TASK A ->
Reproduce the Google Calendar review word for word, everything from "Anyone who knows" down to "all-encompassing calendar app.".

Anyone who knows me knows that I'm a little obsessive about productivity apps. I've used 10 different to-do list managers. I'm always excited to check out new updates to my tech. I follow Lifehacker, TechCrunch, and Fast Company, and I'm the first to check Twitter during events such as the Apple Watch unveiling. In short, I can't go a day without getting some news about a new way I can hack my life to make it more productive.

I'm sure I could spend a lot of time talking about how I use my to-do lists and what growth hacking tools I use the most, but today I want to do a quick review of a new iOS app: Google Calendar!

In college, I used my calendar all the time. If you accidentally missed as many meetings with professors or advisers as I did freshman year, you'd understand my extreme need for an all-encompassing calendar app.

First, I want to say that I never even considered using the Apple calendar app. I use a Windows computer, so I knew I wouldn't be getting the full benefits of being able to sync with my laptop. I also knew the functionality would be bad, and I really wanted something that would easily sync with my Google calendar, as at the time I managed my a cappella group's calendar, detailing when rehearsals were, when shows were, and when we would be starting new songs and auditioning new solos.

RECORDS FOR THE TASK ->

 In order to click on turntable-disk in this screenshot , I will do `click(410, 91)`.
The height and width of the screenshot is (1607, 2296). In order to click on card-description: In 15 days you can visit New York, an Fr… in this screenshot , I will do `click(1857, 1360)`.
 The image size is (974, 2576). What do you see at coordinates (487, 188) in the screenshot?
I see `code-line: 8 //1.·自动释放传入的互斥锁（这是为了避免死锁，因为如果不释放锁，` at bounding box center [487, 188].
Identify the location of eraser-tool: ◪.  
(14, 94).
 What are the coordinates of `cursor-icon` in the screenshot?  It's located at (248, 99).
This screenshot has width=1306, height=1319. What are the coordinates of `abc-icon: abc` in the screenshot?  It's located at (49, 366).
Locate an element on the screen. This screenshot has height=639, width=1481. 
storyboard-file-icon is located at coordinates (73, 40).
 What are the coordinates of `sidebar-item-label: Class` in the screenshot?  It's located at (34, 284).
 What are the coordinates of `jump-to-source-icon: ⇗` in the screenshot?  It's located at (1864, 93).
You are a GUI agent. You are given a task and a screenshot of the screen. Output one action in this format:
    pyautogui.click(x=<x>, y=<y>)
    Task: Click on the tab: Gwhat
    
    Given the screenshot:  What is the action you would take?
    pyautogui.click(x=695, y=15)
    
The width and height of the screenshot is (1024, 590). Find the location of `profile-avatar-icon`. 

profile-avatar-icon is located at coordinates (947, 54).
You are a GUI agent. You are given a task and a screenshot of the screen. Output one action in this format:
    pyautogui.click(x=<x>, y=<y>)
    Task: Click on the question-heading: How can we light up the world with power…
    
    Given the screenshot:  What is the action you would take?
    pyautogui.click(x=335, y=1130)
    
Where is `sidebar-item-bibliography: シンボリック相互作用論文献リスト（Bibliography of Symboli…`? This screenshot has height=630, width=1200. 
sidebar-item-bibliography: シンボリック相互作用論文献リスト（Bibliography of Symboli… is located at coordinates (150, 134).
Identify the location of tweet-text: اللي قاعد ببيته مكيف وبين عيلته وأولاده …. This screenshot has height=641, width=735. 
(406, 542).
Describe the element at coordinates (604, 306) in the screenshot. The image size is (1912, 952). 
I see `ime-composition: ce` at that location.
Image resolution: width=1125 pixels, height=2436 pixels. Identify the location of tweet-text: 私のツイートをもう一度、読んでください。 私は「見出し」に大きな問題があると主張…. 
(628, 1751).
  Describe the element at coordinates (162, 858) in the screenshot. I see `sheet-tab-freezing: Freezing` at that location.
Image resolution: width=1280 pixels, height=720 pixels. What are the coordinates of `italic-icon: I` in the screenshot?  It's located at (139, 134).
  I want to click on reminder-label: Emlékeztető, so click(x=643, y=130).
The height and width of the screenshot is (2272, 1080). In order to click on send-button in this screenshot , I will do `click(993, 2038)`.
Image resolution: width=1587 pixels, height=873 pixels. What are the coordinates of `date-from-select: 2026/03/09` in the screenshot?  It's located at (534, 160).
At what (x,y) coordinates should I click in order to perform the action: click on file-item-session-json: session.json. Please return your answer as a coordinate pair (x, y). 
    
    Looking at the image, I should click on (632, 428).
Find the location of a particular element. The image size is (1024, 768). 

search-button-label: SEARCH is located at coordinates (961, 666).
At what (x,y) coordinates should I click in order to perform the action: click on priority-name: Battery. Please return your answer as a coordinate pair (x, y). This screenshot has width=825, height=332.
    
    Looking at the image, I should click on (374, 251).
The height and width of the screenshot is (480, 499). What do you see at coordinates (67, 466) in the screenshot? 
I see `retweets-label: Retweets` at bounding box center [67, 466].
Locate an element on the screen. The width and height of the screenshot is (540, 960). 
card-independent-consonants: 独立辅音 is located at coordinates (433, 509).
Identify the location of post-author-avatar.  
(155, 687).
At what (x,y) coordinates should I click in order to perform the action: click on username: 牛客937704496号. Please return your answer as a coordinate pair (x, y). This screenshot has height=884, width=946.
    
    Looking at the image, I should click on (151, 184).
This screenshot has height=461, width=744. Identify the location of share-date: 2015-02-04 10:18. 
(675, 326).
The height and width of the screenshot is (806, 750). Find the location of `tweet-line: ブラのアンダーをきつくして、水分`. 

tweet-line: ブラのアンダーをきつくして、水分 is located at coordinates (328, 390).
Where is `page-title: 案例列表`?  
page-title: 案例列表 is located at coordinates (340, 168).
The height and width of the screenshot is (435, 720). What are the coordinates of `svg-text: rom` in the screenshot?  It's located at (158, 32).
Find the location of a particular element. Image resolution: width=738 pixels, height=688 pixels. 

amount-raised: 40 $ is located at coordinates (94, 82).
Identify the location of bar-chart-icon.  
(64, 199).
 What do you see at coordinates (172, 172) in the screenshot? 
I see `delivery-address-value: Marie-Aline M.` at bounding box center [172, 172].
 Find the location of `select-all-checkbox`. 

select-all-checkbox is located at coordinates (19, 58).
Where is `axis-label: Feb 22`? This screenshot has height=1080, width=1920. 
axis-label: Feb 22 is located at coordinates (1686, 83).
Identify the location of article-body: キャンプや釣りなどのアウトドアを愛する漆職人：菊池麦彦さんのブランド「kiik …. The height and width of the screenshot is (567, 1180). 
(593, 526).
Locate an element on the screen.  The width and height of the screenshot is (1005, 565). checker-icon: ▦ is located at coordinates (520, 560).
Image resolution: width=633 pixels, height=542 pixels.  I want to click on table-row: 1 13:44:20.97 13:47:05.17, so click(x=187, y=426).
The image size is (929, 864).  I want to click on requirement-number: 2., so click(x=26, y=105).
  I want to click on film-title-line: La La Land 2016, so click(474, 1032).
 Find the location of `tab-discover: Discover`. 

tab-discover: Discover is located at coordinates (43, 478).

TASK B ->
Arrange the entries as a JSON list of strings, one string per line, with blank lines omitted. Cover everything from the first line of the entries down to the line containing "at (248, 99).", including that line.

EXERCISE SOLUTION A ->
Anyone who knows me knows that I'm a little obsessive about productivity apps. I've used 10 different to-do list managers. I'm always excited to check out new updates to my tech. I follow Lifehacker, TechCrunch, and Fast Company, and I'm the first to check Twitter during events such as the Apple Watch unveiling. In short, I can't go a day without getting some news about a new way I can hack my life to make it more productive.

I'm sure I could spend a lot of time talking about how I use my to-do lists and what growth hacking tools I use the most, but today I want to do a quick review of a new iOS app: Google Calendar!

In college, I used my calendar all the time. If you accidentally missed as many meetings with professors or advisers as I did freshman year, you'd understand my extreme need for an all-encompassing calendar app.

EXERCISE SOLUTION B ->
[
  " In order to click on turntable-disk in this screenshot , I will do `click(410, 91)`.",
  "The height and width of the screenshot is (1607, 2296). In order to click on card-description: In 15 days you can visit New York, an Fr… in this screenshot , I will do `click(1857, 1360)`.",
  " The image size is (974, 2576). What do you see at coordinates (487, 188) in the screenshot?",
  "I see `code-line: 8 //1.·自动释放传入的互斥锁（这是为了避免死锁，因为如果不释放锁，` at bounding box center [487, 188].",
  "Identify the location of eraser-tool: ◪.  ",
  "(14, 94).",
  " What are the coordinates of `cursor-icon` in the screenshot?  It's located at (248, 99)."
]